On moving to Cambridge in 1959, Raymond turned his attention to Pakistan and worked at the site of Shaikhan Dheri between 1963 and 1964. Working with Professor A. H. Dani of Peshawar University, Raymond and Bridget supervised the processing of antiquities and pottery drawing during the first season. Although only on site for one season, Raymond later produced research on artefacts from Shaikhan Dheri. He suggested that a number of small iron plates pierced with small holes around their edges, some of which had rusted together, formed part of the scale armour from the cap of a cataphract, based on observations from Gandharan sculpture, excavation reports, textual sources and contemporary examples from Rajput. He also suggested that a number of globular vessels, that Sir John Marshall had interpreted for distillation of water at Sirkap, Taxila, were actually alcohol stills. Basing this hypothesis on ethnographic analogy, Vedic references and Rajput texts he stated that "Considering the importance of alcohol for man-kind . . . it is surprising that comparatively little is known of its early history,'12 and concluding that 'it may well be that the art of distillation was India’s gift to the world!"

Raymond then shifted his focus back to India and undertook an archaeological reconnaissance of the coast of Gujarat in 1967 focused on investigating the presence or absence of sites associated with the Indus civilisation in western India, following this in 1968 with excavations at the site of Malvan with Bridget and Dr J. P. Joshi, of the Archaeological Survey of India (ASI).

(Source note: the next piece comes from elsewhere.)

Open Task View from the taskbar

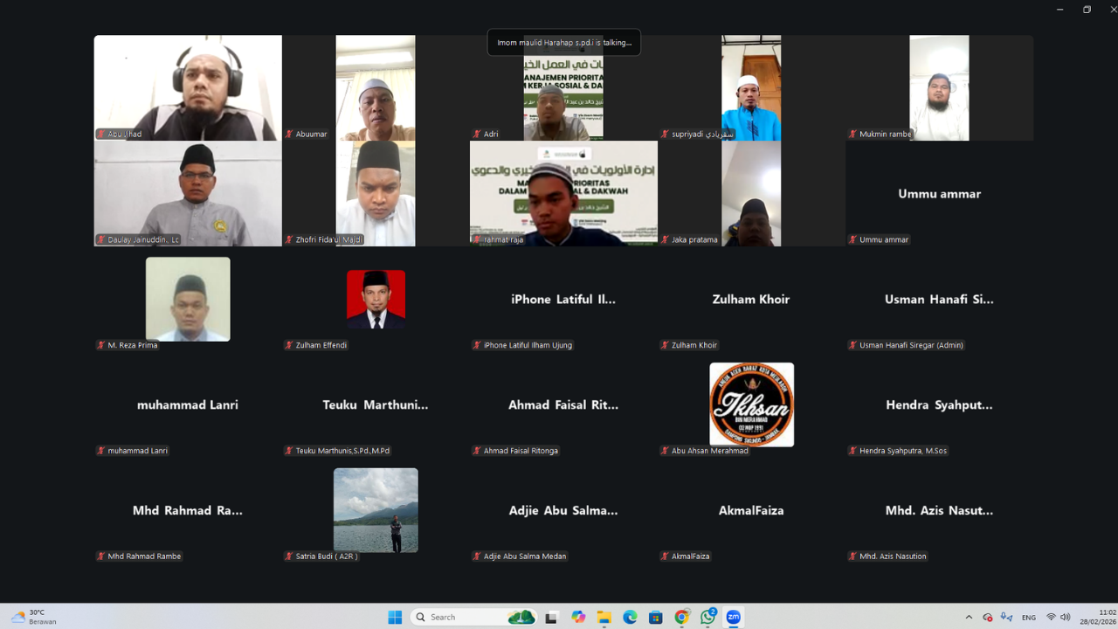[551, 617]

Returning to fieldwork in the North West Frontier Province in the Bannu Basin, Raymond and Bridget worked collaboratively between 1977 and 1979, working at Lewan and Tarakai Qila with Professor F. A. Durrani and Professor Farid Khan of Peshawar University, Mr Robert Knox of the British Museum and Professor Ken Thomas of UCL. Later as Joint Director of the British Archaeological Mission to Pakistan with Bridget, the focus shifted away from the Bronze Age to the Early historic period and particularly onto the site of Taxila.

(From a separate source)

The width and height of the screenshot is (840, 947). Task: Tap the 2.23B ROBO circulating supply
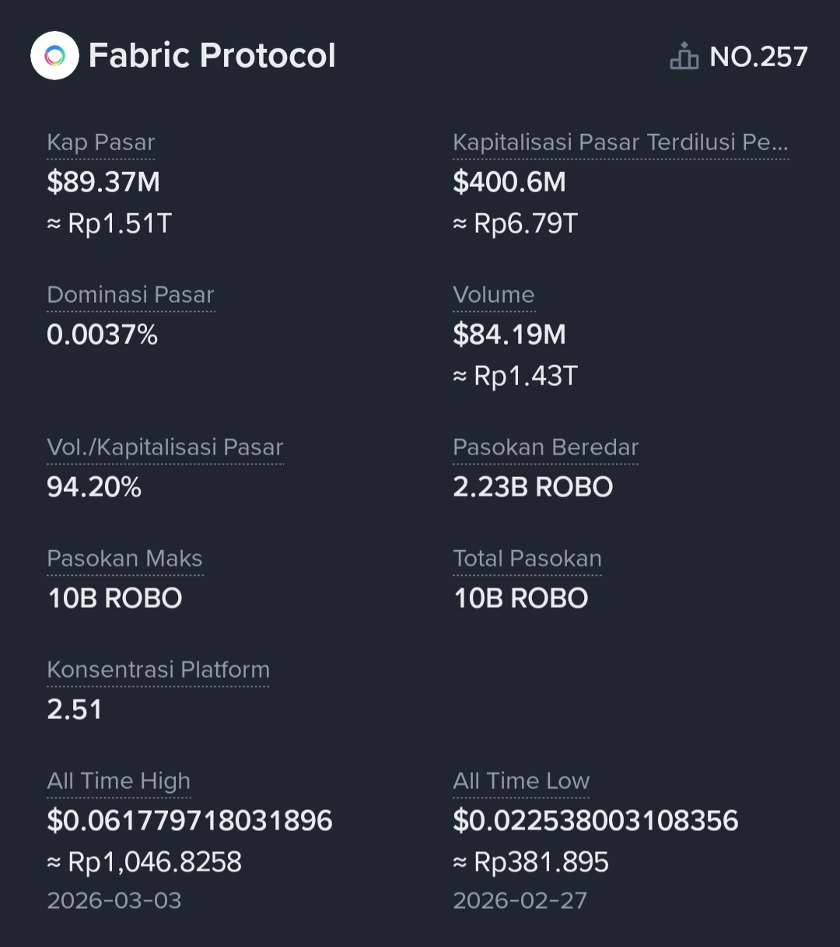(533, 487)
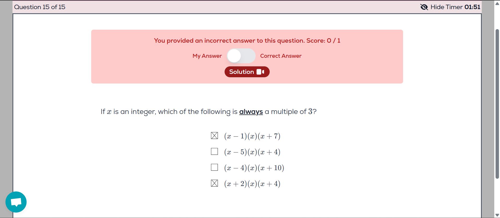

On a walk around the Hathial ridge one February morning in 1980, not far from the Taxila Museum guesthouse, they discovered numerous sherds of a distinctive, highly burnished red ware covering an area of 13 hectares along the foot of the spur. Raymond recognised that these sherds belonged to the category of Burnished Red Ware associated with the Gandhara grave culture, dating to the beginning of the first millennium BC at the end of the Chalcolithic period. Also aware of the parallel presence of such sherds in the basal levels of Wheeler's excavations at the Bala Hisar of Charsadda challenged received wisdom at the time that suggested that such cities had been founded no earlier than the sixth century BC as the Persian Empire expanded eastwards and annexed the satrapy of Gandhara, and that the urban sequences of the region stretched back before Persian contact, possibly back to the late Chalcolithic. Though Raymond never excavated to prove such assertions, he was pivotal to negotiating the return of an archaeological team to Charsadda after a gap of thirty years. Jointly directed by his former students, Professor Robin Coningham and Professor Ihsan Ali of Peshawar University, excavations between 1993 and 1997 confirmed Raymond's hypothesis of a much earlier date for initial settlement at c.1300 BC.

=== Sri Lanka ===

In 1989 and at the age of 67, Raymond initiated his last major field project in Sri Lanka at the Citadel of Anuradhapura in the island's North Central Province following a joint invitation from Dr Roland Silva, director general of archaeology, and Dr Siran Deraniyagala, one of his former students and then archaeological advisor to the Government of Sri Lanka. Raymond invited his former undergraduate and new research student, Robin Coningham, to accept the role of field director, and the results from excavations between 1989 and 1993, refuted many long held assumptions. Excavating a ten-metre deep cultural sequence stretching from the ninth century BC to the tenth century AD. it provided evidence of urbanism in the fourth century BC but also confirmed Deraniyagala's early claim of evidence of the earliest Early Brahmi script anywhere in South Asia, demonstrating its use to facilitate trade before being later adopted as an imperial tool by the Mauryans.

== Legacy ==

The Allchins were also pivotal in promoting and facilitating the study of South Asian archaeology in Europe as well as within the Subcontinent. In the 1970s, aware of the fragmented nature of South Asian scholarship across Europe and seeking to broaden the capacity that was at the time possible and available within Britain, the Allchins, together with colleagues from Europe, created a biannual platform for South Asian archaeologists, numismatists, epigraphers and historians of art and architecture to exchange information from current research. Forming the European Association of South Asian Archaeologists, the Allchins organised the first meeting, which was held at Churchill College in Cambridge in 1971.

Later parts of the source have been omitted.